Well, things have turned unexpectedly for us. Hubby has a bulged disc in his lower back causing extreme pain, and then he got in a car accident last Monday—driving through an intersection and hit an ambulance that ran a red light. Our car is totaled, but luckily, he is not in any more pain than he was before.

I was feeling very overwhelmed this morning. I’ve driven him around to his appointments and his work for days now (one: he’s in too much pain to drive himself; and two: he doesn’t have a car anymore). So my schedule has filled up dramatically over the past few days, leaving me with no quiet time to reground and recharge.

My energetic and emotional reserves have also been depleted. There has been a lot of “stuff” going around—anger, frustration, sadness, depression, anxiety, irritation, despair, fear, worry, etc. I know all those fall under three main emotions: Anger, Sadness, and Fear. And I know if I want to address them, I can just use the questions from Karla McLaren’s book. I can recognize what message they are bringing to me, and I can act on it.

But I just feel exhausted. Doing anything right now takes energy and effort, and I don’t have a lot of that available.

I guess that’s why I treasure this quiet hour right now. This is the first hour I’ve had all week where I’m not driving anywhere, four of my six kids are in school, and the two littlest are sleeping. So I can write, and breathe, and think, and sit in the sun (coming through the window because it’s autumn and it’s getting chilly outside).

Anyway, returning to this morning, I was driving home from taking hubby to work and I just felt overwhelmed with sadness. Life felt heavy. It was not like this even two months ago. It was so much harder now. How were we going to make it?

PROBLEM: I was feeling sadness over how difficult life now was for us.

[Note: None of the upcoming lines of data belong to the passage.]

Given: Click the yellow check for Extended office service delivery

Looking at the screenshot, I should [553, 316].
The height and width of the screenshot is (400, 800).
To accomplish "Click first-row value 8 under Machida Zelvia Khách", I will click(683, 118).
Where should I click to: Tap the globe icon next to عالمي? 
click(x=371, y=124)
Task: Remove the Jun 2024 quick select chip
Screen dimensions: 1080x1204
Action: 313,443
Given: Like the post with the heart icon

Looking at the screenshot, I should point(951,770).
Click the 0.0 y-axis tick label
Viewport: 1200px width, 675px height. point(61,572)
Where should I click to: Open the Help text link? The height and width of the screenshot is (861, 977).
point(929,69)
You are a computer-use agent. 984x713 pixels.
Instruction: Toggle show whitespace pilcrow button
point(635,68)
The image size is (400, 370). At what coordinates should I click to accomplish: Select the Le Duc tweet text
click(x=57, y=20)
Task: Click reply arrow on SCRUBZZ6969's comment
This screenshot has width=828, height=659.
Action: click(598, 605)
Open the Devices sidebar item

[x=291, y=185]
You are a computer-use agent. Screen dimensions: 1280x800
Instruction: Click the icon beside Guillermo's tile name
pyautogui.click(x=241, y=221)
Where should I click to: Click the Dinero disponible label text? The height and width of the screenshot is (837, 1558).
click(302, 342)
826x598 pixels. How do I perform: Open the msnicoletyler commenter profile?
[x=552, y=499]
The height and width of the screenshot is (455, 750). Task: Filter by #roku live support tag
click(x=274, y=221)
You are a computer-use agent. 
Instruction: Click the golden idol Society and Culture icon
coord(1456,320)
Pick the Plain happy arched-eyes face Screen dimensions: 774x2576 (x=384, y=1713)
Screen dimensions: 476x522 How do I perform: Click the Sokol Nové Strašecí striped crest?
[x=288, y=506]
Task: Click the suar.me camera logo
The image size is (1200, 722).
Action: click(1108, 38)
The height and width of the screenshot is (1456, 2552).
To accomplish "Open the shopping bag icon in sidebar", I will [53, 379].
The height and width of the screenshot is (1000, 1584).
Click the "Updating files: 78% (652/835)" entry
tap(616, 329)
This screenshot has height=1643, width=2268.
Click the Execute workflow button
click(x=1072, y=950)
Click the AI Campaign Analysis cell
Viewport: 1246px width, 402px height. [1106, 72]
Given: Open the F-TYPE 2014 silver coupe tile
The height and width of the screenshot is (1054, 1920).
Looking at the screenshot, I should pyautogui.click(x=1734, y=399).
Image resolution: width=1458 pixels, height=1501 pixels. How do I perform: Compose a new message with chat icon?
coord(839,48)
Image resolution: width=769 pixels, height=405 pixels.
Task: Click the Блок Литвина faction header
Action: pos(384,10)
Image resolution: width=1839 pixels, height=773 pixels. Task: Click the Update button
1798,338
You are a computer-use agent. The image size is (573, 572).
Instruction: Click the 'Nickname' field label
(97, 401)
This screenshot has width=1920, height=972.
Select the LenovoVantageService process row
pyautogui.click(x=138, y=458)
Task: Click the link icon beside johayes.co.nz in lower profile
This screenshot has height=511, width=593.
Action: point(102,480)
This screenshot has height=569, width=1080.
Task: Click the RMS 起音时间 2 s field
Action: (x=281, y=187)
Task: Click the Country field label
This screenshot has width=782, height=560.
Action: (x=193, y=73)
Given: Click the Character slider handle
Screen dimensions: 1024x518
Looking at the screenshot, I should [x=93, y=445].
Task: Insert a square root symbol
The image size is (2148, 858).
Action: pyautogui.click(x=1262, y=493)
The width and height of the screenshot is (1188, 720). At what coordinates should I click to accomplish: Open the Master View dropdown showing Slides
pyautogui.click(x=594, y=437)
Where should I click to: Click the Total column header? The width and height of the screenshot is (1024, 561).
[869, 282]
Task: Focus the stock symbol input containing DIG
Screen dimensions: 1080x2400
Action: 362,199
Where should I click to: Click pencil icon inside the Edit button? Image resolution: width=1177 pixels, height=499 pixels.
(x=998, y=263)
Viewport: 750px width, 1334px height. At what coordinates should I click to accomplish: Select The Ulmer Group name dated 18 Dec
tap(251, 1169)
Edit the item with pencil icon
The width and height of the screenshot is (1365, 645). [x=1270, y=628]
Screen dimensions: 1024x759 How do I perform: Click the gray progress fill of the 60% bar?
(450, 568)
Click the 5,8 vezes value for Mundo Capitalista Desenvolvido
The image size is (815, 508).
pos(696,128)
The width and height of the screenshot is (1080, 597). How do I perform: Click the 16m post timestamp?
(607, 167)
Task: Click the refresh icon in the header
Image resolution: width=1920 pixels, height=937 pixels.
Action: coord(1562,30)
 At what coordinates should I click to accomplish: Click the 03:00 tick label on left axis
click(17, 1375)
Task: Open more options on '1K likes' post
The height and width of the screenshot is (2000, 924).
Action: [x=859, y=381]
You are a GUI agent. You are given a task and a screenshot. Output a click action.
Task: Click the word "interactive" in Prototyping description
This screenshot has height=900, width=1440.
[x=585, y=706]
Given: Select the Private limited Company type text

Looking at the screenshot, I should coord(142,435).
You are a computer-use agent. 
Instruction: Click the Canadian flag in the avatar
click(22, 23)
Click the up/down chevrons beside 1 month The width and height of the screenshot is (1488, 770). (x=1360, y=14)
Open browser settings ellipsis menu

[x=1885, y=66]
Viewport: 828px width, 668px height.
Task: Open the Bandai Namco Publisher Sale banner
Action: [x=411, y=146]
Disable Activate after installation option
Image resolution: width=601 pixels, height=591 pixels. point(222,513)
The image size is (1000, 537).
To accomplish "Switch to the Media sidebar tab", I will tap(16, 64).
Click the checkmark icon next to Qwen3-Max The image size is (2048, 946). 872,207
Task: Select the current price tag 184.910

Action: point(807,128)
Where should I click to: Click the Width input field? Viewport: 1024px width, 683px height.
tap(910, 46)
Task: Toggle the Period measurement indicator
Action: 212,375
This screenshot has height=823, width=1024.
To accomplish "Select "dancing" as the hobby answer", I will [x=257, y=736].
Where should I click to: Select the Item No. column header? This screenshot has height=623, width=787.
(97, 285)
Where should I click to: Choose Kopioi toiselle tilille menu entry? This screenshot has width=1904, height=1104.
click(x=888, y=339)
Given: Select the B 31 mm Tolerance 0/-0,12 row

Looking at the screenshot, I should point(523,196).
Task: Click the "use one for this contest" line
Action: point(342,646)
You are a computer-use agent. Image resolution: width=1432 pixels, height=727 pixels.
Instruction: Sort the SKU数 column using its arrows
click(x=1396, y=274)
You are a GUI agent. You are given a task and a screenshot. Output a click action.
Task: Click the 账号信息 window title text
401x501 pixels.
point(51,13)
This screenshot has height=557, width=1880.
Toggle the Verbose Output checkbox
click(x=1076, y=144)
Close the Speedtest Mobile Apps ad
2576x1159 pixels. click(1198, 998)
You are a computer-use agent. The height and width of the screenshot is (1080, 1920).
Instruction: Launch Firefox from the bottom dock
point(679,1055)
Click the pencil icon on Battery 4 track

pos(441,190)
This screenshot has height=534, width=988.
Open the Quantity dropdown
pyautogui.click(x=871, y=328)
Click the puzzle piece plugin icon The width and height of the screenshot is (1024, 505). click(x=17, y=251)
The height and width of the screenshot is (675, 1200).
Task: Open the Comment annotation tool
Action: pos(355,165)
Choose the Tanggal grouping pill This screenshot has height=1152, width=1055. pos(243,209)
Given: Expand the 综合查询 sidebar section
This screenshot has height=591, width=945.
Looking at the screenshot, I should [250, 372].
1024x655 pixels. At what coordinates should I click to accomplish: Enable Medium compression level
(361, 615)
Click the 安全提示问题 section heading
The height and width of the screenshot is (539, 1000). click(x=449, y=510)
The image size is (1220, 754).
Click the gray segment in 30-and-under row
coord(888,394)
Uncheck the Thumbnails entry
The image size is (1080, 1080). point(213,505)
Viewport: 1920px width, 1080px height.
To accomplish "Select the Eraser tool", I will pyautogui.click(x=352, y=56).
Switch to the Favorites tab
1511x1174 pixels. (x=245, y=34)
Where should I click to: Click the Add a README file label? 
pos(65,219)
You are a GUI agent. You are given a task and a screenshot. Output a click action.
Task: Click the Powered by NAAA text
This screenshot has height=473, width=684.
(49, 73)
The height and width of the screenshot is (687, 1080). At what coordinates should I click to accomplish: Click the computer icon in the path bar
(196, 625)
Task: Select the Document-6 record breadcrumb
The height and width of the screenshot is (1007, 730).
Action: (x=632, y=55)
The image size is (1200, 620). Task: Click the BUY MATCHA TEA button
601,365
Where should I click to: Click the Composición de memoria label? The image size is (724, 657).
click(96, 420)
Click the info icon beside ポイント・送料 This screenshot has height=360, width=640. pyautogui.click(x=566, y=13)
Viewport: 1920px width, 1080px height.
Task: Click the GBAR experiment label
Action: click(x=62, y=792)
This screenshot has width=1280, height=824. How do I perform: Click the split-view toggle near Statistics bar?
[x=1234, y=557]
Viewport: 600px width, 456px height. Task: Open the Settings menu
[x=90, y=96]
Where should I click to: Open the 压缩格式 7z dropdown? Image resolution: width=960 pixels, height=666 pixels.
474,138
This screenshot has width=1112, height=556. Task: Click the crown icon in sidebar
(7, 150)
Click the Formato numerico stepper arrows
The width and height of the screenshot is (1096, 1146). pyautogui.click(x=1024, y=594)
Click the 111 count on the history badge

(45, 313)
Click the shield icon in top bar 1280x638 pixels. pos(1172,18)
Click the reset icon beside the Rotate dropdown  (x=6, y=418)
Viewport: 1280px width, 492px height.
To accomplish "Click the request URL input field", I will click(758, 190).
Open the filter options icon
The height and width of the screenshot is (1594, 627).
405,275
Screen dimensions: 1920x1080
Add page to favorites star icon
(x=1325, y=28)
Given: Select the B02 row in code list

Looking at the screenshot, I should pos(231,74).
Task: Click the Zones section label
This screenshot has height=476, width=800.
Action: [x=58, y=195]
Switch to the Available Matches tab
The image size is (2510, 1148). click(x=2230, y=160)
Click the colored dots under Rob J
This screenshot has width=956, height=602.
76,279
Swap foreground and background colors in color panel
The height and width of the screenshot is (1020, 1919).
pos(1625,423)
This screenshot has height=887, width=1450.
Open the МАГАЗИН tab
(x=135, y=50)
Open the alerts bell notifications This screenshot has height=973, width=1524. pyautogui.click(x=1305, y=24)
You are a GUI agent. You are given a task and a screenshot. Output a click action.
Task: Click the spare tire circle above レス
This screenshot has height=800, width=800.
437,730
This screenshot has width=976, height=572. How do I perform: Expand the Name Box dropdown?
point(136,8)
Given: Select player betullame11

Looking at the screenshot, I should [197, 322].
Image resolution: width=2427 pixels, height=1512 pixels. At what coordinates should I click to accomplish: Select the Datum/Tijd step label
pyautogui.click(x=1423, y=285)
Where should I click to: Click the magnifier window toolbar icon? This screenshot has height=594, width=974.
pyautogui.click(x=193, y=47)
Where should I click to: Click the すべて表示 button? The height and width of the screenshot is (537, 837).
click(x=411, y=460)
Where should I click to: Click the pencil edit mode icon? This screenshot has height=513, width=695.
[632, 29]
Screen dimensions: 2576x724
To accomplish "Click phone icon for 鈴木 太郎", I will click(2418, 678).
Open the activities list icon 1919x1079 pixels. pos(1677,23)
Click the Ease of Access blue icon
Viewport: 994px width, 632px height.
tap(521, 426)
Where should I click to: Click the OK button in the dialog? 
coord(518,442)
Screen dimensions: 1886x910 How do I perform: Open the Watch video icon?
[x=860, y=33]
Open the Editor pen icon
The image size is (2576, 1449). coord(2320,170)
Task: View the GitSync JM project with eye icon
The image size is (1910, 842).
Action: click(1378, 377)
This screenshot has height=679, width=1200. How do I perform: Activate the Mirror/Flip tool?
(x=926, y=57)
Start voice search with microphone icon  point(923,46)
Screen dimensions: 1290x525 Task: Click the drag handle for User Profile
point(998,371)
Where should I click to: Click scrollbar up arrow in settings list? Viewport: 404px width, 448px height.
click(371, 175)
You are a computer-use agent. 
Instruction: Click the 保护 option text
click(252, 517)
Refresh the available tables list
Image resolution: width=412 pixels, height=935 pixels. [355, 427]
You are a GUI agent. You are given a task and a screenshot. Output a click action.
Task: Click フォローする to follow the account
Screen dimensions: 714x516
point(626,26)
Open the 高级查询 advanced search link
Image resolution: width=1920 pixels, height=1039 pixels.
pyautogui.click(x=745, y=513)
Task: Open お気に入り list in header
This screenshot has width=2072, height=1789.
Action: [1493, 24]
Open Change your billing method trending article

You know what thought came to me? “Life is not harder. It is just different.” Well, that seemed a little contrary to how I saw it, but I have learned to trust that voice. And when I opened myself to that perspective, I felt myself let go of “life two months ago.” It made the burden lighter! Just because life is different now than it was two months ago, doesn’t mean we should doom and gloom. It is different. And we will make it through.

My sadness drifted away and the tears that had been so close to spilling actually retracted. Haha. I honestly did not feel sad anymore about where we were at now. It’s different, but that’s okay.

SOLUTION: I let go of the happy, carefree life of the past.

I realize this doesn’t take away from the sadness that my husband is in pain, or the sadness that I can’t help relieve him, or the sadness that I feel I’m taking my own frustrations out by being impatient with my children . . . (I could keep going. There’s a lot of sadness going on!) And I could go through each sadness and its message to me to help lift it, (and I could do the same for every little anger I’m feeling and every little fear that is trying to communicate to me), but right now, I am tired. And this small shift was enough for me to lift my foot and take another step forward. So it’s good enough for now.